St-Gregory-the-DialogistWhile two of His disciples walked together in the way, not believing in His Resurrection, but talking together concerning Him, the Lord manifested Himself unto them, but yet held their eyes that they should not know Him.

This holding of the eyes of their body, wrought by the Lord, was a figure of the spiritual veil which was yet upon the eyes of their heart.

For in their heart they loved and yet doubted: even as the Lord drew near to them outwardly, but showed not Who He was.

To them that talked together of Him, He revealed His immediate presence; but hid, from them that doubted, the knowledge of His Person.

He spoke to them; He rebuked the hardness of their heart; He expounded unto them in all the Scriptures the things concerning Himself.

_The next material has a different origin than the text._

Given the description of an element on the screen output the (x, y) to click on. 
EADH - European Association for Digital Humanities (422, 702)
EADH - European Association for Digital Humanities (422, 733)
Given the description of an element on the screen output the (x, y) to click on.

And, nevertheless, seeing that He was yet a stranger to faith in their hearts, He made as though He would have gone further.

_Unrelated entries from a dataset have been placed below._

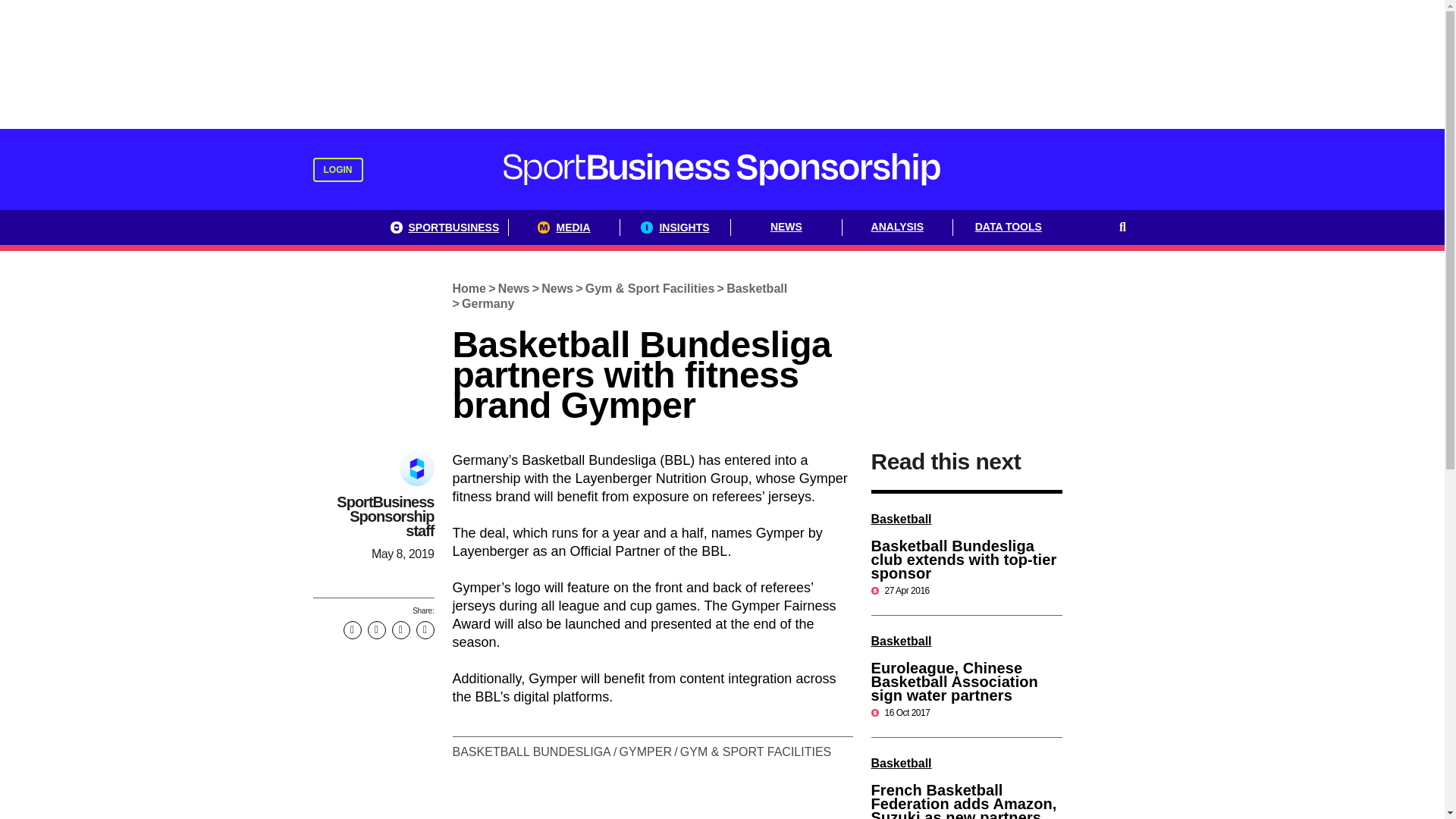
ANALYSIS (897, 227)
GYMPER (644, 751)
LOGIN (337, 169)
News (556, 288)
INSIGHTS (674, 227)
Basketball Bundesliga club extends with top-tier sponsor (963, 559)
Basketball (900, 518)
Germany (488, 304)
BASKETBALL BUNDESLIGA (531, 751)
News (513, 288)
NEWS (786, 227)
Basketball (756, 288)
Home (469, 288)
SportBusiness Sponsorship staff (384, 515)
DATA TOOLS (1008, 227)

[…] They were put to the proof whether, though they loved Him not yet as their God, they could love Him at least as a wayfarer.

But since it was impossible, that they with whom Truth walked should be loveless, they asked Him as a wayfarer to take of their hospitality.

[…] They laid a table therefore, and set before Him bread and meat; and that God Whom they had not known in the expounding of the Holy Scripture, they knew in the breaking of bread.

In hearing the commandments of God they were not enlightened, but they were enlightened in the doing of them.

As it is written: “It is not the hearers of the law who are just before God, but the doers of the law who shall be justified” (Rom. 2:13).

Whosoever therefore will understand that which he hears, let him make haste to practise in his works that which he hath already been able to hear.

Behold, the Lord was not known while He spoke, but He was contented to be known when He broke bread.

Gregory the Great (c.540-604): Homilies on the Gospels, 23 (from Mattins of Easter Monday in the Old Breviary.